There are three things that are often done with payables that cause problems for the business owner as follows:

  1. Not paying by the due date - Procrastinating or avoiding payment for any reason harms the business owner's reputation and adds additional costs in interest. When you make purchases, you need to realize that payment needs to be made on time and allow for that before finalizing the transaction. You see the other company expects and deserves to be paid according to the terms that you agreed to at the time of purchase. When you don't make the payment, you lose trust. Besides this, the company has the right to charge you interest at the rate that you were aware of before making the purchase. The result is that you will pay more and, if you do not pay by the next due date, not only jeopardize your credit standing but also will be paying interest on interest.
  2. Not pay the full balance - It doesn't take long for the cost of an item to double through compound interest. Every time that you use credit rather than paying cash, you agree that the supplier can add interest charges on a specified date. The rate used can not only be significantly high, but is calculated on the full balance, including interest that was charged in previous months. When you charge something at 25%, you therefore will be paying this amount not only on the principle amount that you charged but also on the interest that has accumulated. It may take months or years to actually pay off the balance. You are better to never charge anything on credit unless you know that you can pay the full balance by the due date.

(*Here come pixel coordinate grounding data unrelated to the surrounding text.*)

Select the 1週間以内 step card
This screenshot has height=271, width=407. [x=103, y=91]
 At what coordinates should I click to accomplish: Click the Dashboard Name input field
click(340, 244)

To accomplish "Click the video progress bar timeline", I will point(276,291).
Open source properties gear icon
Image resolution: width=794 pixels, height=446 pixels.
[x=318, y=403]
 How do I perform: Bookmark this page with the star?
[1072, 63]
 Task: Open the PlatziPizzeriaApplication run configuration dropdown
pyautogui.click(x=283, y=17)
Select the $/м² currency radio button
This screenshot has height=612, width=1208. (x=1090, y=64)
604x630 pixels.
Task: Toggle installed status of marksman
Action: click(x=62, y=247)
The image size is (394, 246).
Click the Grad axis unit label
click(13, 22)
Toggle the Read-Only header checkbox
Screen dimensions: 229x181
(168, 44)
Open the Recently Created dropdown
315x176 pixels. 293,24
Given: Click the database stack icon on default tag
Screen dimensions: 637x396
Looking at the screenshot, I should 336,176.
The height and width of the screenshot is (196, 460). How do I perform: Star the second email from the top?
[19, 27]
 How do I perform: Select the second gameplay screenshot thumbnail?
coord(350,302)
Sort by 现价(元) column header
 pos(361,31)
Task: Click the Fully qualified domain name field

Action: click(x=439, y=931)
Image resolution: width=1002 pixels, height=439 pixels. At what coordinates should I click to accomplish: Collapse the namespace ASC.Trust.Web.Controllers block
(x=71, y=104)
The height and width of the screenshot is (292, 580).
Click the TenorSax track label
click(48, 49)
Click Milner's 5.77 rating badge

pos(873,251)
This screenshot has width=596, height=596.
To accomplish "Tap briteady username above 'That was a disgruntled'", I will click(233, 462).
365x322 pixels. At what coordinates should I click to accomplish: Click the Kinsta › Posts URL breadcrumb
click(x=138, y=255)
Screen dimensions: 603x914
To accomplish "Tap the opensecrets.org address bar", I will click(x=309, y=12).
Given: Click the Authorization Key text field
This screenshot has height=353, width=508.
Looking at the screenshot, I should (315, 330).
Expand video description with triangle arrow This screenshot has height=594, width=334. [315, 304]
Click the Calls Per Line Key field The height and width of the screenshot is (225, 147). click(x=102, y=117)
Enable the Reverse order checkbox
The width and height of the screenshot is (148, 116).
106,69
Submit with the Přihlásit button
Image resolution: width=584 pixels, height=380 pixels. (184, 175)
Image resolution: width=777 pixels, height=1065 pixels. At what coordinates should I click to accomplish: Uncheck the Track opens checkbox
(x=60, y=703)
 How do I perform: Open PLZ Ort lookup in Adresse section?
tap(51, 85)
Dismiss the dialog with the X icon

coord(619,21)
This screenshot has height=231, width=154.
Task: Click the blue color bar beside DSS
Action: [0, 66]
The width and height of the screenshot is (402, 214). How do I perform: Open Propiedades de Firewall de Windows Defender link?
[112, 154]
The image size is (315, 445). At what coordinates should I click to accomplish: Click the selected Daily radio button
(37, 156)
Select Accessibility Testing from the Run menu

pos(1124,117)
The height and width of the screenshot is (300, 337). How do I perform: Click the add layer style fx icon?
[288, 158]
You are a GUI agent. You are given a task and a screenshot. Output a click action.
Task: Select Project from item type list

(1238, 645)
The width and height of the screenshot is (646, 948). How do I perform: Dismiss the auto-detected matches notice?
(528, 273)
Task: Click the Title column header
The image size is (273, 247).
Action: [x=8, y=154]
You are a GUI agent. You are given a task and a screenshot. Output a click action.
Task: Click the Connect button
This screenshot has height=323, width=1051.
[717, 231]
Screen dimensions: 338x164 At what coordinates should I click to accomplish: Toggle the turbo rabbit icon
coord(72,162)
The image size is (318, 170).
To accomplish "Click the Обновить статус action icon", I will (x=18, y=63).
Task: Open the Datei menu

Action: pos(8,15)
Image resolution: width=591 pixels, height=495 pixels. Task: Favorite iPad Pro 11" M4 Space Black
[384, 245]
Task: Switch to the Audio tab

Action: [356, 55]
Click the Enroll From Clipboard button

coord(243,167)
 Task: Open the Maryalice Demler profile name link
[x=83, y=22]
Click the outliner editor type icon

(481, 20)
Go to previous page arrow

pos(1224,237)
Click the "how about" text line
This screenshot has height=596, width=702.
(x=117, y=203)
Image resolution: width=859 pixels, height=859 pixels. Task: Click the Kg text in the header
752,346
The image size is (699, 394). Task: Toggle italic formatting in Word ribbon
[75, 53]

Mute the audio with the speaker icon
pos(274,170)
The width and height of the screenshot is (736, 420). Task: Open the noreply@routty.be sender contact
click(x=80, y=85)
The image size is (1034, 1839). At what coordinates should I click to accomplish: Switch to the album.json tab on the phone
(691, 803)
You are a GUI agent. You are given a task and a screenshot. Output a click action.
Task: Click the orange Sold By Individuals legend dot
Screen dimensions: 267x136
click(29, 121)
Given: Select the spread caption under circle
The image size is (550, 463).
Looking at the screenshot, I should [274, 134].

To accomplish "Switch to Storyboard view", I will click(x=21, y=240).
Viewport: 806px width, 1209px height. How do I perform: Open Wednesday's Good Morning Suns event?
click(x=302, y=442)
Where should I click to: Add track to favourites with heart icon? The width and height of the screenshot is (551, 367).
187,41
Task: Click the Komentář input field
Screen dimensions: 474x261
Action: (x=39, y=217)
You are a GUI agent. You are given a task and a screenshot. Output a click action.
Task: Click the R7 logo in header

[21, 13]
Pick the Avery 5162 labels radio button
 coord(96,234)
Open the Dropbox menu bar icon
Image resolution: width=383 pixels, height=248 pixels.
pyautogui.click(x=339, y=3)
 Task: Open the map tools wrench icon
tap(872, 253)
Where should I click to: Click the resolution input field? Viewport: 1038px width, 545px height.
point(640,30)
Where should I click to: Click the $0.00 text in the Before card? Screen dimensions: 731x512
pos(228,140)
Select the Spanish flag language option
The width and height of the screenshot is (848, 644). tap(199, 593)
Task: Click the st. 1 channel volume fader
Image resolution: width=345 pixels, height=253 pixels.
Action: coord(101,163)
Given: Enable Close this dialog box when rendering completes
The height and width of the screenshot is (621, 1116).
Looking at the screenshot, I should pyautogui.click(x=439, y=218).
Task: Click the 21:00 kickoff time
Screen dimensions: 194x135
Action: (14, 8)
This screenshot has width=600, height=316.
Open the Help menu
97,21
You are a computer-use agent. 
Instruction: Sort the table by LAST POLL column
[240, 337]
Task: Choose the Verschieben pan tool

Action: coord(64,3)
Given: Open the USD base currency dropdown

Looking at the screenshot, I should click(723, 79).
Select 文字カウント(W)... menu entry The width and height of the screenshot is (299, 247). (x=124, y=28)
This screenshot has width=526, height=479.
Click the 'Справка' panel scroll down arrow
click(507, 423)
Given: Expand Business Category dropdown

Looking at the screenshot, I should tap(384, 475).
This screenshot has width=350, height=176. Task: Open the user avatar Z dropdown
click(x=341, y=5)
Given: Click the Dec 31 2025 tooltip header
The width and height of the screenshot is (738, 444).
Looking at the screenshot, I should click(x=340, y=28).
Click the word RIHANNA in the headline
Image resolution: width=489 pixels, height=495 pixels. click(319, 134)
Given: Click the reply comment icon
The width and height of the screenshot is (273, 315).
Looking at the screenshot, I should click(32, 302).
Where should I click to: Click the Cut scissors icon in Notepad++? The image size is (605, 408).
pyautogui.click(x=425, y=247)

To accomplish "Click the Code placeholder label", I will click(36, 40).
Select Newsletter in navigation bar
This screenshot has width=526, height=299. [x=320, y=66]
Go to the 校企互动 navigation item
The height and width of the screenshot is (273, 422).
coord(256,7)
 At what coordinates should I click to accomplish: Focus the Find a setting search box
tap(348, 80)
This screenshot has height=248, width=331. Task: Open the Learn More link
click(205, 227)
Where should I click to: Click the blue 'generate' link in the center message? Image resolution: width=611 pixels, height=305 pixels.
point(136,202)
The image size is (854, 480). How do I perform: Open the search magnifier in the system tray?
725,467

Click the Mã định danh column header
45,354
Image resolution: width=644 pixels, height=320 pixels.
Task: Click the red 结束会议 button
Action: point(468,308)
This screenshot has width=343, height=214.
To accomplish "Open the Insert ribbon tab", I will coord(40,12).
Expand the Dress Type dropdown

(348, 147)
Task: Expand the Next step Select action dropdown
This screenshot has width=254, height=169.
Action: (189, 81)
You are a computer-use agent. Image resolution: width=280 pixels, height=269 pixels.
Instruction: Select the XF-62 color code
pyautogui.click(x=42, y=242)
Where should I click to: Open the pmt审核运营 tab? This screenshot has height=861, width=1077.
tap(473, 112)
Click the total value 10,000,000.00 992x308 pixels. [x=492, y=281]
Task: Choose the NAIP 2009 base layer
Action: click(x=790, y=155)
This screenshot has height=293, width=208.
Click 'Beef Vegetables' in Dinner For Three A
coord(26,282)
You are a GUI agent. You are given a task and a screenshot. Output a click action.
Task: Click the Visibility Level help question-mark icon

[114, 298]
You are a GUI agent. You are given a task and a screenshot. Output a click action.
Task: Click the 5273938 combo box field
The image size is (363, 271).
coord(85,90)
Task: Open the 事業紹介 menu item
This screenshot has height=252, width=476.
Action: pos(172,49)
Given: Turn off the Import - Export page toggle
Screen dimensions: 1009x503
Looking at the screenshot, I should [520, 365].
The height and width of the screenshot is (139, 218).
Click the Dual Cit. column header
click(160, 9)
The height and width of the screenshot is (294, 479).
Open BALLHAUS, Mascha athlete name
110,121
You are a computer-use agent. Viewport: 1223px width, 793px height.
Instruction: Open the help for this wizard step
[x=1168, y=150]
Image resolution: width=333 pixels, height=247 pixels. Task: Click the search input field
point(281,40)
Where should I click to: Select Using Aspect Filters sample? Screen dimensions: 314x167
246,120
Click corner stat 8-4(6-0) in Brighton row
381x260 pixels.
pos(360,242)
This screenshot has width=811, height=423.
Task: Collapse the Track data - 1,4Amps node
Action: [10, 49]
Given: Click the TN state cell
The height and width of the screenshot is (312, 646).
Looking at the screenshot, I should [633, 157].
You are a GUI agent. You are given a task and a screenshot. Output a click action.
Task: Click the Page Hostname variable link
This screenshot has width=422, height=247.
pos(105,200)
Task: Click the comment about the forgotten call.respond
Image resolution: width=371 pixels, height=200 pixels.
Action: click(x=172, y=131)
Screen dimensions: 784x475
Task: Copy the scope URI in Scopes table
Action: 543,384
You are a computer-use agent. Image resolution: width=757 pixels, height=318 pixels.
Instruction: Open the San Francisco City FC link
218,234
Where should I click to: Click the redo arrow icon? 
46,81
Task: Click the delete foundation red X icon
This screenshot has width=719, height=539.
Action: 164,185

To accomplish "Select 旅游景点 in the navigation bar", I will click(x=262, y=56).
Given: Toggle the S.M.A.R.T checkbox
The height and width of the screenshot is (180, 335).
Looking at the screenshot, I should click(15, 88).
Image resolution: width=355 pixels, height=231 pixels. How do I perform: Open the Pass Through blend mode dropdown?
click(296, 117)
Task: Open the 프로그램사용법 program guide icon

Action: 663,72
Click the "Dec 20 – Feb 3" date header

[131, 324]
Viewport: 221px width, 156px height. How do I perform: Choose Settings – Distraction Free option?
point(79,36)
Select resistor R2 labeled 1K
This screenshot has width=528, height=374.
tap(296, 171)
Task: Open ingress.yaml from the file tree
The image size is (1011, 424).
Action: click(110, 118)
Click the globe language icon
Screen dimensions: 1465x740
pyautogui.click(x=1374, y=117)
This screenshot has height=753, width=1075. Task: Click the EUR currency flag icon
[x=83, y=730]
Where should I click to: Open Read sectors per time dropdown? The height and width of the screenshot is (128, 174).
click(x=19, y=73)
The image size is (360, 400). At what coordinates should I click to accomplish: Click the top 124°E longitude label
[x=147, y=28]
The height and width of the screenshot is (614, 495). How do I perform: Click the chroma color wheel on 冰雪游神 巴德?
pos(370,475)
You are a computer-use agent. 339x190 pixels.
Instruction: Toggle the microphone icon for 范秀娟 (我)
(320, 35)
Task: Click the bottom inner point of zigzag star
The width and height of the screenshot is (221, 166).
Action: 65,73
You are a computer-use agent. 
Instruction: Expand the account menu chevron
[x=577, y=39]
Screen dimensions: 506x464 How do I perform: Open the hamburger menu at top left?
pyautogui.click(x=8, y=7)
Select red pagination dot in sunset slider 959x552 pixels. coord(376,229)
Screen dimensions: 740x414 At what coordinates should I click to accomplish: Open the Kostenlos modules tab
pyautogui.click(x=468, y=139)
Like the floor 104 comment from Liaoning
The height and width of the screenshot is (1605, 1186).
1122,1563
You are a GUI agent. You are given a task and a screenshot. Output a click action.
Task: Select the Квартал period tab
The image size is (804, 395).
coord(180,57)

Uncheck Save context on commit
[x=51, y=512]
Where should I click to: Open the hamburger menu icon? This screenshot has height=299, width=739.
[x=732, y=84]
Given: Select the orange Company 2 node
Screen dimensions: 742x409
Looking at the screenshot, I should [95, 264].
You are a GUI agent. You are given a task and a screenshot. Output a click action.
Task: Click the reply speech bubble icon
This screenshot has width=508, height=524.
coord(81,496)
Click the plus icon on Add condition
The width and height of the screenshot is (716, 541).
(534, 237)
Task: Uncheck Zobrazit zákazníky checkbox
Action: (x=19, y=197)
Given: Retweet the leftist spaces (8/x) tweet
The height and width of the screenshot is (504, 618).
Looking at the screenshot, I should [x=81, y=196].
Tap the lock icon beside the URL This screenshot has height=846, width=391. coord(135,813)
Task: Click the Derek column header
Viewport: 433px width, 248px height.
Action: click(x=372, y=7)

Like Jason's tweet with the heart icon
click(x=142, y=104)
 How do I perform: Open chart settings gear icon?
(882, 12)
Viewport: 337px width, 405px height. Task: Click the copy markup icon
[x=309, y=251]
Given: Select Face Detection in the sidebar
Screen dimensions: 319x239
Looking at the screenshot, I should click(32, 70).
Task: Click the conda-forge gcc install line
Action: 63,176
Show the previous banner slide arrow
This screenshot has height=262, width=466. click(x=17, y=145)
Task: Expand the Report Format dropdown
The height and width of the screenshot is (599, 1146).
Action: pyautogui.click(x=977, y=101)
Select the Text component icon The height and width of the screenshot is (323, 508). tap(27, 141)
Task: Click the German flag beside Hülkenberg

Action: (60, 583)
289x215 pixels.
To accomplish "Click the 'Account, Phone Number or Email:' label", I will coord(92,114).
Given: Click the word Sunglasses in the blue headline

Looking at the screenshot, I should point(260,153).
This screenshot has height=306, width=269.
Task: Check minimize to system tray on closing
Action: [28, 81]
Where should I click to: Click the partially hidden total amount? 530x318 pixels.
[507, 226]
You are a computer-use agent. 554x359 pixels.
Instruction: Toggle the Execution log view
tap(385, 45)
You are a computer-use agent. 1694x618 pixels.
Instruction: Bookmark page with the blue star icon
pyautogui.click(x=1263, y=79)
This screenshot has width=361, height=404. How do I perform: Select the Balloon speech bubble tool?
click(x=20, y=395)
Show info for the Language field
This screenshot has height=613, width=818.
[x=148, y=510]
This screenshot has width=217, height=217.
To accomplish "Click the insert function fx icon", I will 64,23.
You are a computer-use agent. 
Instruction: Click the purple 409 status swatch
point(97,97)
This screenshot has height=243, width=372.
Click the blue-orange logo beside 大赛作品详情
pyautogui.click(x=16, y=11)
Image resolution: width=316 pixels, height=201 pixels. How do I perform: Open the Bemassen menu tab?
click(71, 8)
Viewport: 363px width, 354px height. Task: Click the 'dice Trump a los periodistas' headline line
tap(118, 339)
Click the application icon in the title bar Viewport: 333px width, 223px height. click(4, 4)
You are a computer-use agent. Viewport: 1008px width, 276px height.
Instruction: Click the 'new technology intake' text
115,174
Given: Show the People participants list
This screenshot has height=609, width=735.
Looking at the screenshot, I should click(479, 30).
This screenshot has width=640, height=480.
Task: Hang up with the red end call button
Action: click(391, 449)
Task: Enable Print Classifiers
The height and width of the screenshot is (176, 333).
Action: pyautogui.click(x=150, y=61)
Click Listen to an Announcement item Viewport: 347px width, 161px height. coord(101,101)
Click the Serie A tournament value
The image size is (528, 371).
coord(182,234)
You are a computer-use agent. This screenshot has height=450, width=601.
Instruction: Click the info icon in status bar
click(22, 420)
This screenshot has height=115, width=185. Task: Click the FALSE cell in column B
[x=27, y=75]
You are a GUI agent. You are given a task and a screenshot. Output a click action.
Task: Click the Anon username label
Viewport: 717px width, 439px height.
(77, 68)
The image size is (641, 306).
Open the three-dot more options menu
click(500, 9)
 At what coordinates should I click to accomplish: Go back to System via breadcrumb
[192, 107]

  3. Not understanding or using good options when credit is needed - There are times when you might need to have business startup money or finances to cover large purchases such as inventory that will definitely lead to good profit in a reasonable period of time. Rather than using high interest credit, however, business owners would greatly benefit from finding and securing low interest loans or lines of credit. If you have protected your credit rating, this should not be hard to obtain. Your bank or Credit Union staff may even give you a lower rate than advertised to the public if you have a responsible credit history.